I love reading. I love everything about reading. The thrill of the hunt for a good book, the joy of emotional content, the purity if information, and even teaching folks how to do it. I do have to admit, that last bit is really quite shiny in my mind.
I also love finding new ways of teaching reading. One new thing I found was this; a Personal Reading Phone. It’s a hot line to your brain. You read a story aloud in a quite voice and it gets piped right into your ear. If you need it louder, just read a bit louder. The kids loved this deal. Its easy to sterilize and generic. If you really wanted to, you could spray paint them to match the phone gag in the Fantasticks.
I’ve seen these little gems kept in student book boxes, in student drawers, and in a bin below the easel. I have seen some in desks, but I don’t recommend it. We all know how the inside of student desks get.
I’ve also seen some really great classroom organizational ideas. Remember that drawer thing? I have two ideas for you:
I found drawers like these at Savers for about $4. Your biggest investment might be a P-Touch label maker, though. I’d play with that thing for hours and spend hundreds on the label tape.
What’s really cool about these drawers is not only the labels, but the pictures. That’s what in the drawers. I know it’s funky that I’m making a federal case out of labeled drawers, but you have no idea how many times I come into a classroom and drawers are all neatly labeled and that is not what’s in there.

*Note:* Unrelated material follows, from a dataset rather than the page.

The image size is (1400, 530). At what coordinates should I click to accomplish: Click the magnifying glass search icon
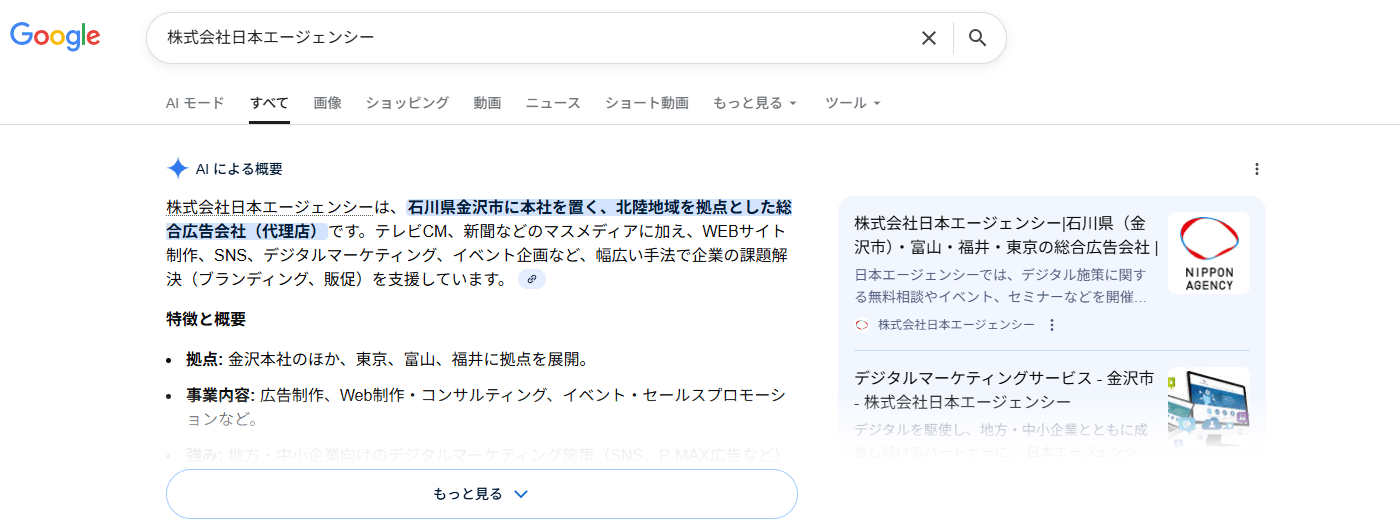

Directly above the labeled drawers is student mailboxes. Instead of putting student names on the boxes, put numbers. That way you can use the same situation over and over and all you have to do is print up another sheet with student numbers on it. Also makes it really easy to assign jobs, spaces, and tools to students.
Cool reading ideas. We are all looking for them. I found a super cool idea from a second grade room in Prior Lake; hats and beads.
This super cool teacher buys the hats at the beginning of the year. When she meets the kids face to face, she then takes a permanent marker and writes that name, however they want it, on the hat. Each hat gets a little safety pin and a piece of leather shoelace. Students bring in wide bore pony beads to add to the bead bin. Each bead represents 10 books read. Students can wear the hats whenever they wish in the room, but they may not wear them outside of the room except when they go home on the last day. The teacher says the hats are easy to wash in case you need to.
This teacher says she has had students come back after many years and say they still have their reading hats. I think that’s cute. What’s in your classroom?